Puisi Rangga, Bikin Baper Massal

Dari mini drama AADC? tahun 2014, kerinduan sosok Rangga pada Cinta sudah terlihat nyata. Dalam kisah tersebut diceritakan Rangga ingin menemui Cinta melalui sebuah aplikasi messenger. Tentu treaser trailer ini semakin menguatkan bahwa tokoh pria berwajah dingin itu benar-benar kangen pada cintanya di masa SMA (kapanlagi.com, 19/12/2015).

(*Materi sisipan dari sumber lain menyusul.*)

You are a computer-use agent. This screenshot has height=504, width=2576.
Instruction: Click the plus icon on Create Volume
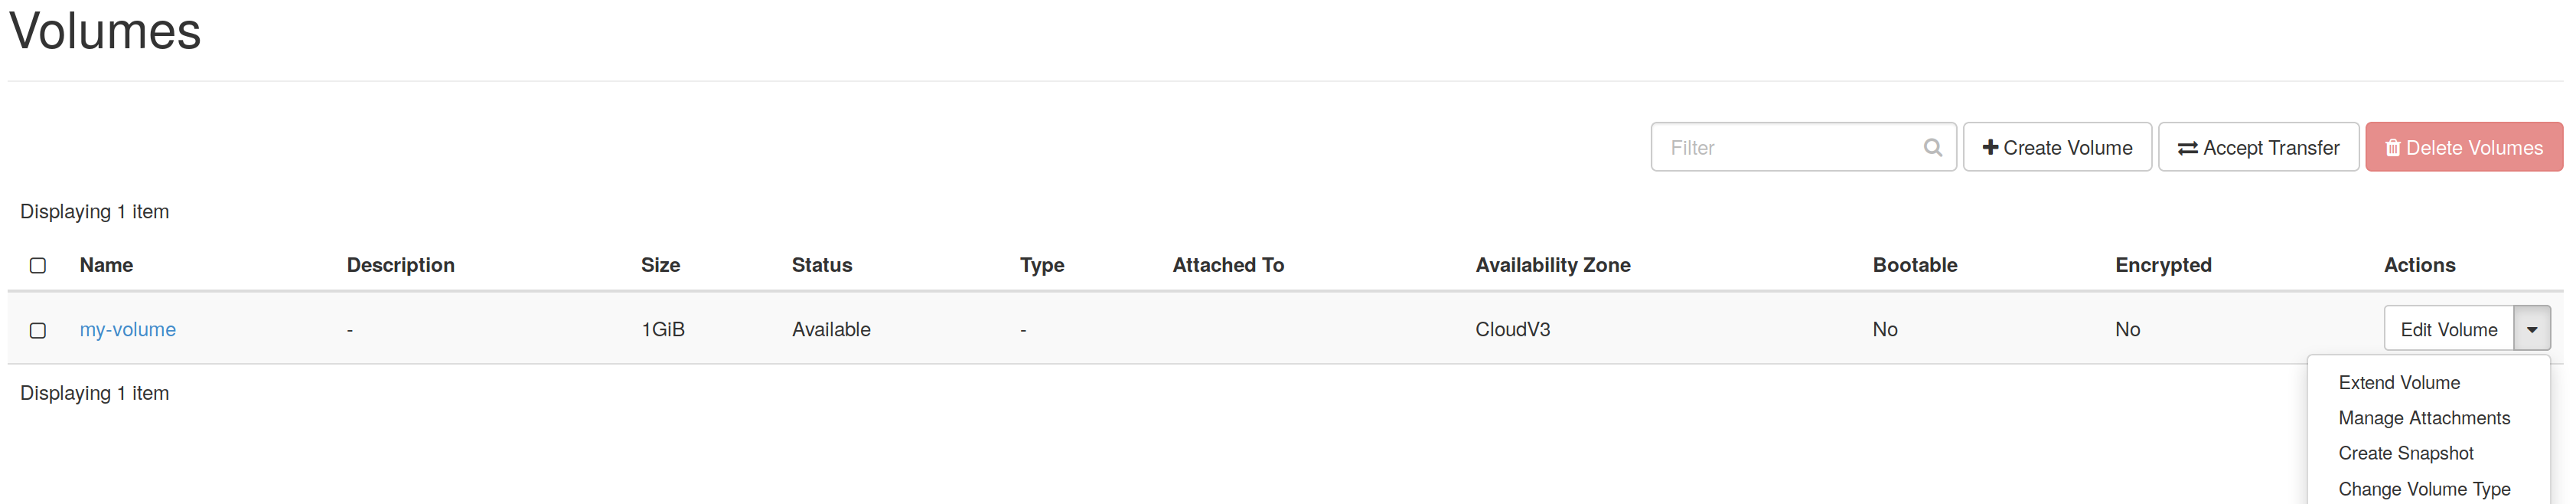1990,147
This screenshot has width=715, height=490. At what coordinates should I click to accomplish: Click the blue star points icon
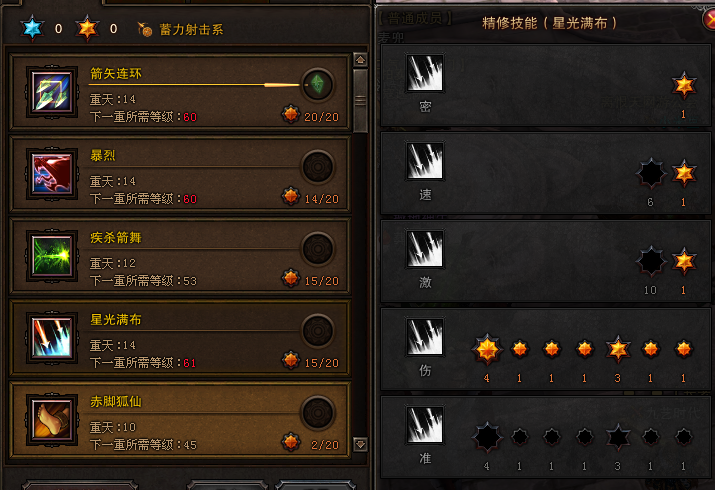pos(32,28)
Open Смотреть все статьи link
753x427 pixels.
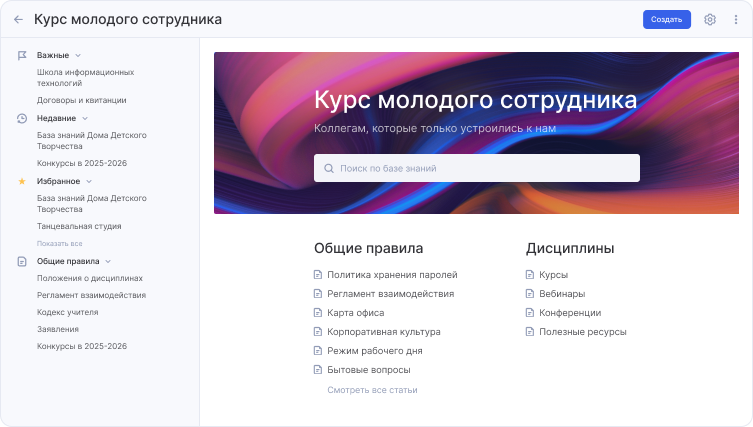pyautogui.click(x=372, y=390)
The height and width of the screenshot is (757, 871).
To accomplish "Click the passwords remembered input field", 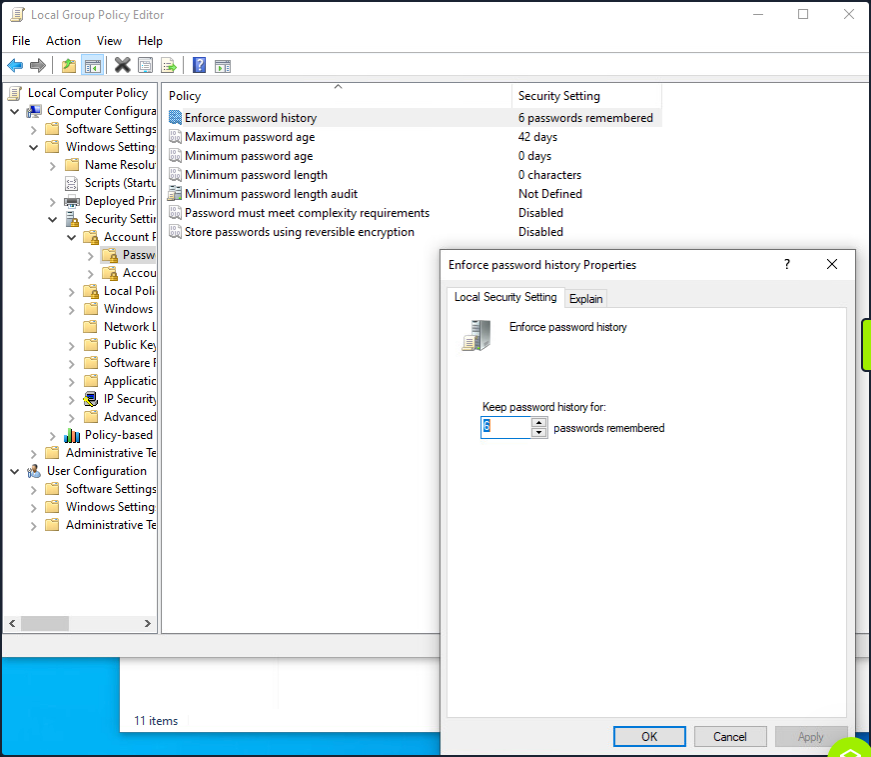I will click(x=505, y=427).
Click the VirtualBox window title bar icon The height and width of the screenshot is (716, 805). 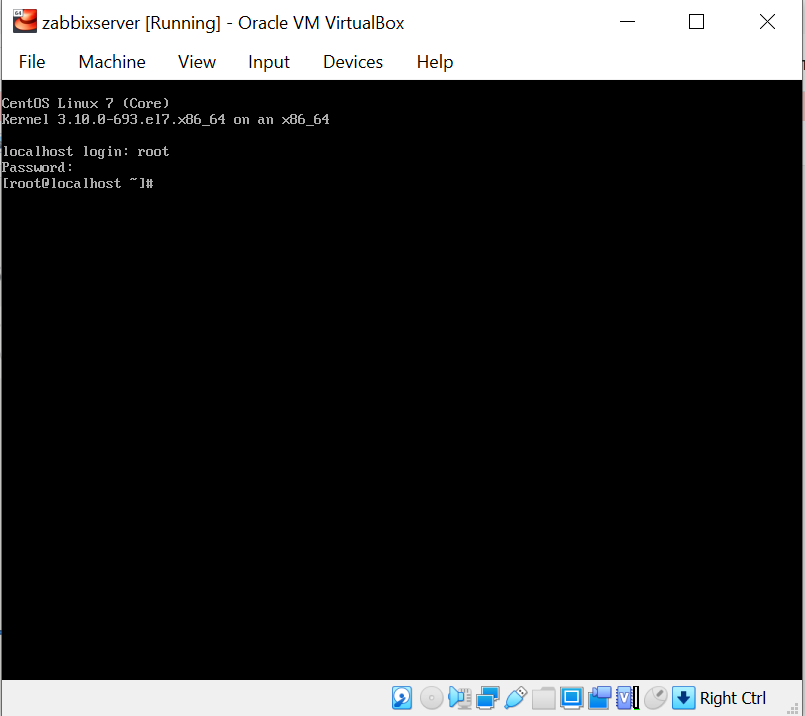pyautogui.click(x=24, y=20)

Masih seperti di film AADC, Rangga menggunakan puisi Ada Apa dengan Cinta? untuk menuangkan perasaannya pada Cinta.

Ada Apa Dengan Cinta?

perempuan datang atas nama cinta
bunda pergi karna cinta
digenangi air racun jingga adalah wajahmu
seperti bulan lelap tidur di hatimu
yang berdinding kelam dan kedinginan

ada apa dengannya
meninggalkan hati untuk dicaci
lalu sekali ini aku melihat karya surga
dari mata seorang hawa

ada apa dengan cinta
tapi aku pasti akan kembali
dalam satu purnama
untuk mempertanyakan kembali cintanya.
bukan untuknya, bukan untuk siapa
tapi untukku

karena aku ingin kamu,itu saja.

Cinta tetap di Jakarta. Sementara Rangga masih di New York dengan kedai kopi miliknya. Pikirannya tidak fokus dan gelisah. Banyak yang menggelayut dalam pikirannya. Rupanya, jalinan asmara Cinta dan Rangga tak mulus. Sempat bertemu kembali di New York, mereka berpisah pada tahun 2006 tanpa alasan yang jelas. Rangga memutuskan Cinta hanya lewat secarik surat tanpa membeberkan alasannya. Cinta marah, perasaan Rangga tak terbendung. Berikut puisi yang ditulis Rangga untuk Cinta di film AADC 2.

Batas

Semua perihal diciptakan sebagai batas 
Membelah sesuatu dari sesuatu yang lain 
Hari ini membelah membatasi besok dan kemarin 
Besok batas hari ini dan lusa

Jalan-jalan memisahkan deretan toko dan perpustakaan kota, bilik penjara, dan kantor wali kota, juga rumahku dan seluruh tempat di mana pernah ada kita 
Bandara dan udara memisahkan New York dan Jakarta

Resah di dadamu dan rahasia yang menanti di jantung puisi dipisahkan kata 
Begitu pula rindu. Antara pulau dan seorang petualang yang gila 
Seperti penjahat dan kebaikan dihalang ruang dan undang-undang

Seorang ayah membelah anak dari ibunya dan sebaliknya 
Atau senyummu dinding di antara aku dan ketidakwarasan 
Persis segelas kopi tanpa gula pejamkan mimpi dari tidur 
Apa kabar hari ini? 
Lihat tanda tanya itu jurang antara kebodohan dan keinginanku memilikimu sekali lagi

(bintang.com, 29/04/2016).

Heboh Netizen dengan Adegan Romantis AADC? 2

Puisi Rangga yang telah membuat penonton kaum hawa baper (bawa perasaan) berat, nyatanya harus rela dengan sedikit guncangan dari netizen terkait salah satu adegan di AADC? 2. Adegan yang bagi sebagian kalangan masih tabu itu ternyata justru menjadi klimaks film yang telah menguatkan ke-baper-an penonton pada sang bintang idola. Padahal, kesuksesan film ini justru didukung oleh adegan-adegan yang begitu membekas di benak penontonnya. Salah satunya adalah adegan romantis (baca: adegan ciuman) antara Cinta dan Rangga (liputan6.com, 30/04/2016).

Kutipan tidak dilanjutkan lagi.